Minding the gender gap in the digital economy


In current debates, people often discuss whether digitalisation is good or bad for employees. Some expect that with the so-called digital revolution, work will spill over into other areas of life even more than it does today. Employees’ self-organisation, said to increase through digitalisation, threatens to overburden them. Health problems such as burnout and work-life conflicts are likely.

Others, by contrast, see the upside of the digital revolution in an increase in the work sovereignty of employees, higher work satisfaction and a better work-life balance. Whereas many work processes are already digitalised in the service sector, digital devices are more and more put to use in the industry sector. A proper work-life balance might no longer be an unreachable goal for the shift-worker in manufacturing.

But what is digitalisation actually? When talking about digitalisation, we very often really mean flexible work in space and time. The ‘flexibilisation’ of work arrangements, however, is not a new phenomenon. Of course, such flexibility is spreading with digitalisation and new forms of flexible work such as cloud- and crowd-working are emerging.

However, at many workplaces, flexible work such as home office and flexible working time arrangements have already been practiced for a long time – with varying results for employees. Their benefit greatly depends on whether work is made more flexible in the employees’ or employers’ interests.

Employers, for example, often implement flexible working time arrangements in order to fit the work process to business fluctuations. In this case, flexible working mostly leads to disadvantages for employees. These are overtime and work intensification with negative effects on employees’ health and work-life balance.

● DATASET CONTENT:
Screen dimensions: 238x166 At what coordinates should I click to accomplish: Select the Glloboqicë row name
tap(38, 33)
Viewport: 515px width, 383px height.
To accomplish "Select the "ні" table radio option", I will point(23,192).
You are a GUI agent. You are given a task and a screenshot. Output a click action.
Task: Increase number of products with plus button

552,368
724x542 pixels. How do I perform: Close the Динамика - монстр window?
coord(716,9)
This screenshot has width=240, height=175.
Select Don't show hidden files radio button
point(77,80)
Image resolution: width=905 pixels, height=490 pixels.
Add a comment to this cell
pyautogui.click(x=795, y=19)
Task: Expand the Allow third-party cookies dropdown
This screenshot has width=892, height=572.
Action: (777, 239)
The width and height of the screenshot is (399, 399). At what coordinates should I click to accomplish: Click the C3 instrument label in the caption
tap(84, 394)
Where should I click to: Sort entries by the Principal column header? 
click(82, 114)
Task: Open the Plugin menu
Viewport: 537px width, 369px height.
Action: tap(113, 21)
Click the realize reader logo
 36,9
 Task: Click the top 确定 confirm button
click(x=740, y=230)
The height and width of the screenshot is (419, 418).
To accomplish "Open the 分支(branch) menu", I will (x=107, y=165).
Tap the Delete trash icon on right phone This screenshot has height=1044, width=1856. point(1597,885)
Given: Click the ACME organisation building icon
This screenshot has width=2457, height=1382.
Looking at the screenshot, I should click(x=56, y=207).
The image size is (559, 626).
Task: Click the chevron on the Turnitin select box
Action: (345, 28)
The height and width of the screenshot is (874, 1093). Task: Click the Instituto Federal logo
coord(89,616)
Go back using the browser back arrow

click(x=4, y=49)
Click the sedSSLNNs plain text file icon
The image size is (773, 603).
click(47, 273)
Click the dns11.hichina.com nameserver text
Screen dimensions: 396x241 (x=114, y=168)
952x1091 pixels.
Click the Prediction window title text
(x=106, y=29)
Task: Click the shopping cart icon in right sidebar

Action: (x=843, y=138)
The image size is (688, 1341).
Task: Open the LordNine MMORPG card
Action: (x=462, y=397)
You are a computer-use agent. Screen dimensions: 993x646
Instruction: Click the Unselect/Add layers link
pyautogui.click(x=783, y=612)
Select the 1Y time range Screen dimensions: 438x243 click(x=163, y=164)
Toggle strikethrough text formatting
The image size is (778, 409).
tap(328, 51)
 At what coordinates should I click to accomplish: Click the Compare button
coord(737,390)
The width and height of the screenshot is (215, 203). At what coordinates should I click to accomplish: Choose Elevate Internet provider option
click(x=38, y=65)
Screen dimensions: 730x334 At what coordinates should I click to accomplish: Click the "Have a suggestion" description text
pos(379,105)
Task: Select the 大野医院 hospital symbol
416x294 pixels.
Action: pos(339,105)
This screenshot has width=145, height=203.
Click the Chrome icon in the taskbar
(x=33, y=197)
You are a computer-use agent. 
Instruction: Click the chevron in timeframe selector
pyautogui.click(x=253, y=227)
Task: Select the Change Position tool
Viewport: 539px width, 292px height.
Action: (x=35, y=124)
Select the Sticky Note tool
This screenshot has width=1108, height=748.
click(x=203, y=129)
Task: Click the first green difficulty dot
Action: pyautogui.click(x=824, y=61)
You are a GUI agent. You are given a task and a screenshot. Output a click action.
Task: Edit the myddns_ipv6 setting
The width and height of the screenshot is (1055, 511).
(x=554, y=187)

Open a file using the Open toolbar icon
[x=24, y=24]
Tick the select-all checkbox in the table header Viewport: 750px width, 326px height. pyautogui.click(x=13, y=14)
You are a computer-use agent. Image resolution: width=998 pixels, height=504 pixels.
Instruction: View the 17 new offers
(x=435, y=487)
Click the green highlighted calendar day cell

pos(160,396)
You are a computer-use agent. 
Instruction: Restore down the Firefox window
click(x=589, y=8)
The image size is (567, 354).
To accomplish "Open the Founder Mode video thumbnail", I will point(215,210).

● OBJECTIVES:
1 - Return the stretch of the text on digitalization and flexible work from "But what is" through "or employers’ interests.".
2 - Summarize the text on digitalization and flexible work in two sentences.
The material comes from a source other than the text on digitalization and flexible work.

● EXERCISE SOLUTIONS:
1 -
But what is digitalisation actually? When talking about digitalisation, we very often really mean flexible work in space and time. The ‘flexibilisation’ of work arrangements, however, is not a new phenomenon. Of course, such flexibility is spreading with digitalisation and new forms of flexible work such as cloud- and crowd-working are emerging.

However, at many workplaces, flexible work such as home office and flexible working time arrangements have already been practiced for a long time – with varying results for employees. Their benefit greatly depends on whether work is made more flexible in the employees’ or employers’ interests.

2 - The text describes a debate over whether digitalization harms employees through overwork and health problems or benefits them through greater work sovereignty, higher satisfaction and a better work-life balance. It notes that digitalization often means flexible work in space and time, which is not new, and that its benefit depends on whether work is made flexible in employees' or employers' interests, with employer-driven arrangements mostly bringing overtime and work intensification.